Task objective: Rewrite the listing below, swapping each occurrence of "computer-use agent" for "desktop automation agent" and keeping everything else identical.

Data lines:
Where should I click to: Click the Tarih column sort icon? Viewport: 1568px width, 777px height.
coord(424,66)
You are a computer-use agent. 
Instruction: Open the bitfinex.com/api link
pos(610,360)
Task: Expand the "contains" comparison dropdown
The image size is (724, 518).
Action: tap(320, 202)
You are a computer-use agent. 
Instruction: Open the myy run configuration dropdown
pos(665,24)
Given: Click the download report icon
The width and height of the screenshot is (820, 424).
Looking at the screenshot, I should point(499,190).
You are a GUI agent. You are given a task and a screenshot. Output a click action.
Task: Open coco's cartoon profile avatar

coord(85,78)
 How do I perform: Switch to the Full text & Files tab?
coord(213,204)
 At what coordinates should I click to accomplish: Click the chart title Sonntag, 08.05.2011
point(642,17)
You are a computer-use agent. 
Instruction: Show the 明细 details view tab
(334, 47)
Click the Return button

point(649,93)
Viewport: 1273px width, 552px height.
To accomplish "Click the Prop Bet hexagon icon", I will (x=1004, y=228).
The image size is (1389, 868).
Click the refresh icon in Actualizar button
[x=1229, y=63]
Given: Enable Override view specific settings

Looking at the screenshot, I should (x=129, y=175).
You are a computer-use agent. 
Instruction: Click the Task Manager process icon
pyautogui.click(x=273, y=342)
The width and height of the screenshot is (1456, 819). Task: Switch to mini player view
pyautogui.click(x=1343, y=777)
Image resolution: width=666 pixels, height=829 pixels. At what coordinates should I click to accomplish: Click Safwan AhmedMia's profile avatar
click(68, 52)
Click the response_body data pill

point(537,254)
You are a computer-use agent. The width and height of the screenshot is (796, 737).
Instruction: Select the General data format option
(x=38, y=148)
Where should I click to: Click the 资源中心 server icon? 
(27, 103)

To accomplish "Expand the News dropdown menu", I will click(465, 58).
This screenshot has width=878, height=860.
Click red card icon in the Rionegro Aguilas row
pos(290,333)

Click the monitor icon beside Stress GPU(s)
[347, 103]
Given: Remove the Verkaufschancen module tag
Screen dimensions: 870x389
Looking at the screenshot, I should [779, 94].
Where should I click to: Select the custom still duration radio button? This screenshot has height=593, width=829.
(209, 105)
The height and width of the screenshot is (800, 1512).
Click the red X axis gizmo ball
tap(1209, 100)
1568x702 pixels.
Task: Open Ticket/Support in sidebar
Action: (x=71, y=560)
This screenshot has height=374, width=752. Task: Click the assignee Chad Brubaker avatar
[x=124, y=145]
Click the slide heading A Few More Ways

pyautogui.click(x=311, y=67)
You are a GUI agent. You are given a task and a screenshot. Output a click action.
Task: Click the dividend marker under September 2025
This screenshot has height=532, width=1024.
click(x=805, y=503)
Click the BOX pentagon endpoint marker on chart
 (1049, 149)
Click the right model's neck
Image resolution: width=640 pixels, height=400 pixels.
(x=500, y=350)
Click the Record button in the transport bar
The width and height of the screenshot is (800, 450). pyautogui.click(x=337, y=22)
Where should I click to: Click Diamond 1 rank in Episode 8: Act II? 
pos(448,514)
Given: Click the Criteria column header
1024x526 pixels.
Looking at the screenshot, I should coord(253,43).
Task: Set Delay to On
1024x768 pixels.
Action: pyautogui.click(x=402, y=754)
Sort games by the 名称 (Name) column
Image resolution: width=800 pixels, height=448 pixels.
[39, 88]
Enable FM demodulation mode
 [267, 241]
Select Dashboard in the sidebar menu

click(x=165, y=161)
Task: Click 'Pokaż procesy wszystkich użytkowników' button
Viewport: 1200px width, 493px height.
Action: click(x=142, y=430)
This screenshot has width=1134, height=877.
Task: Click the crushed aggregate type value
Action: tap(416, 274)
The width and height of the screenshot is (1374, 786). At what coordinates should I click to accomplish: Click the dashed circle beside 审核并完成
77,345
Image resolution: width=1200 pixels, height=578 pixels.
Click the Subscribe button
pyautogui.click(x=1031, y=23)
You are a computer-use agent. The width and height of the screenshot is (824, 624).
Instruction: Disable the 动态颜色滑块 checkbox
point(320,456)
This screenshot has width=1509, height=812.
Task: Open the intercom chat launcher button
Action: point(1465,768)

Response:
Where should I click to: Click the Tarih column sort icon? Viewport: 1568px width, 777px height.
coord(424,66)
You are a desktop automation agent. 
Instruction: Open the bitfinex.com/api link
pos(610,360)
Task: Expand the "contains" comparison dropdown
The image size is (724, 518).
Action: tap(320, 202)
You are a desktop automation agent. 
Instruction: Open the myy run configuration dropdown
pos(665,24)
Given: Click the download report icon
The width and height of the screenshot is (820, 424).
Looking at the screenshot, I should point(499,190).
You are a GUI agent. You are given a task and a screenshot. Output a click action.
Task: Open coco's cartoon profile avatar

coord(85,78)
 How do I perform: Switch to the Full text & Files tab?
coord(213,204)
 At what coordinates should I click to accomplish: Click the chart title Sonntag, 08.05.2011
point(642,17)
You are a desktop automation agent. 
Instruction: Show the 明细 details view tab
(334, 47)
Click the Return button

point(649,93)
Viewport: 1273px width, 552px height.
To accomplish "Click the Prop Bet hexagon icon", I will (x=1004, y=228).
The image size is (1389, 868).
Click the refresh icon in Actualizar button
[x=1229, y=63]
Given: Enable Override view specific settings

Looking at the screenshot, I should (x=129, y=175).
You are a desktop automation agent. 
Instruction: Click the Task Manager process icon
pyautogui.click(x=273, y=342)
The width and height of the screenshot is (1456, 819). Task: Switch to mini player view
pyautogui.click(x=1343, y=777)
Image resolution: width=666 pixels, height=829 pixels. At what coordinates should I click to accomplish: Click Safwan AhmedMia's profile avatar
click(68, 52)
Click the response_body data pill

point(537,254)
You are a desktop automation agent. The width and height of the screenshot is (796, 737).
Instruction: Select the General data format option
(x=38, y=148)
Where should I click to: Click the 资源中心 server icon? 
(27, 103)

To accomplish "Expand the News dropdown menu", I will click(465, 58).
This screenshot has width=878, height=860.
Click red card icon in the Rionegro Aguilas row
pos(290,333)

Click the monitor icon beside Stress GPU(s)
[347, 103]
Given: Remove the Verkaufschancen module tag
Screen dimensions: 870x389
Looking at the screenshot, I should [779, 94].
Where should I click to: Select the custom still duration radio button? This screenshot has height=593, width=829.
(209, 105)
The height and width of the screenshot is (800, 1512).
Click the red X axis gizmo ball
tap(1209, 100)
1568x702 pixels.
Task: Open Ticket/Support in sidebar
Action: (x=71, y=560)
This screenshot has height=374, width=752. Task: Click the assignee Chad Brubaker avatar
[x=124, y=145]
Click the slide heading A Few More Ways

pyautogui.click(x=311, y=67)
You are a GUI agent. You are given a task and a screenshot. Output a click action.
Task: Click the dividend marker under September 2025
This screenshot has height=532, width=1024.
click(x=805, y=503)
Click the BOX pentagon endpoint marker on chart
 (1049, 149)
Click the right model's neck
Image resolution: width=640 pixels, height=400 pixels.
(x=500, y=350)
Click the Record button in the transport bar
The width and height of the screenshot is (800, 450). pyautogui.click(x=337, y=22)
Where should I click to: Click Diamond 1 rank in Episode 8: Act II? 
pos(448,514)
Given: Click the Criteria column header
1024x526 pixels.
Looking at the screenshot, I should coord(253,43).
Task: Set Delay to On
1024x768 pixels.
Action: pyautogui.click(x=402, y=754)
Sort games by the 名称 (Name) column
Image resolution: width=800 pixels, height=448 pixels.
[39, 88]
Enable FM demodulation mode
 [267, 241]
Select Dashboard in the sidebar menu

click(x=165, y=161)
Task: Click 'Pokaż procesy wszystkich użytkowników' button
Viewport: 1200px width, 493px height.
Action: click(x=142, y=430)
This screenshot has width=1134, height=877.
Task: Click the crushed aggregate type value
Action: tap(416, 274)
The width and height of the screenshot is (1374, 786). At what coordinates should I click to accomplish: Click the dashed circle beside 审核并完成
77,345
Image resolution: width=1200 pixels, height=578 pixels.
Click the Subscribe button
pyautogui.click(x=1031, y=23)
You are a desktop automation agent. The width and height of the screenshot is (824, 624).
Instruction: Disable the 动态颜色滑块 checkbox
point(320,456)
This screenshot has width=1509, height=812.
Task: Open the intercom chat launcher button
Action: point(1465,768)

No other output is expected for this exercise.